» WHAT IS REQUIRED
For this exercise, reproduce the entries below exactly, but only from the line containing "You are a computer-use agent." through the line containing "Instruction: Open the", both included.

» EXTRACTED INFORMATION
§
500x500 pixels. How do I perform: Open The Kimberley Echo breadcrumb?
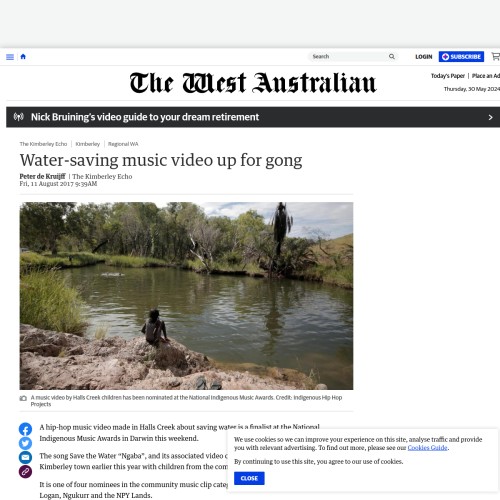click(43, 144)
§
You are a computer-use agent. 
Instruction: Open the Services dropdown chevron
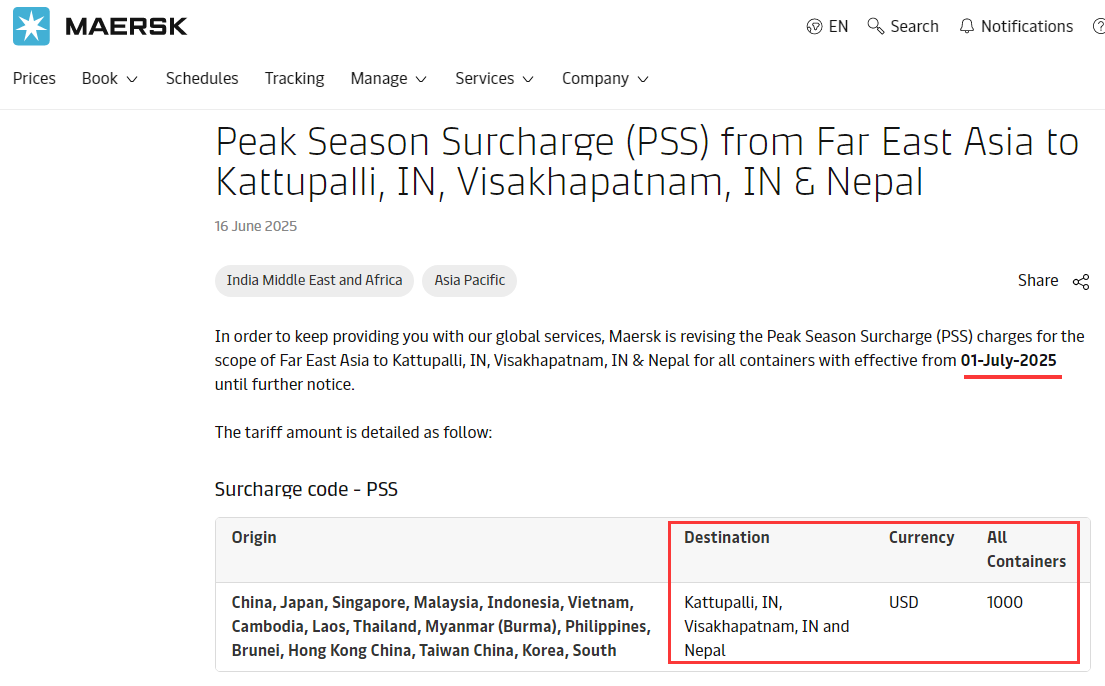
§
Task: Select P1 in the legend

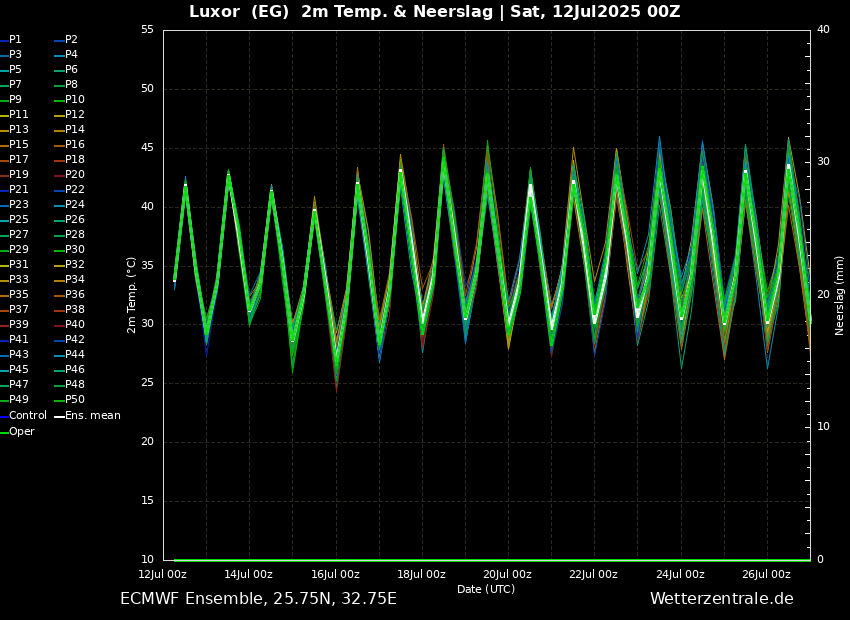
§
» ANSWER
You are a computer-use agent. 
Instruction: Open the Services dropdown chevron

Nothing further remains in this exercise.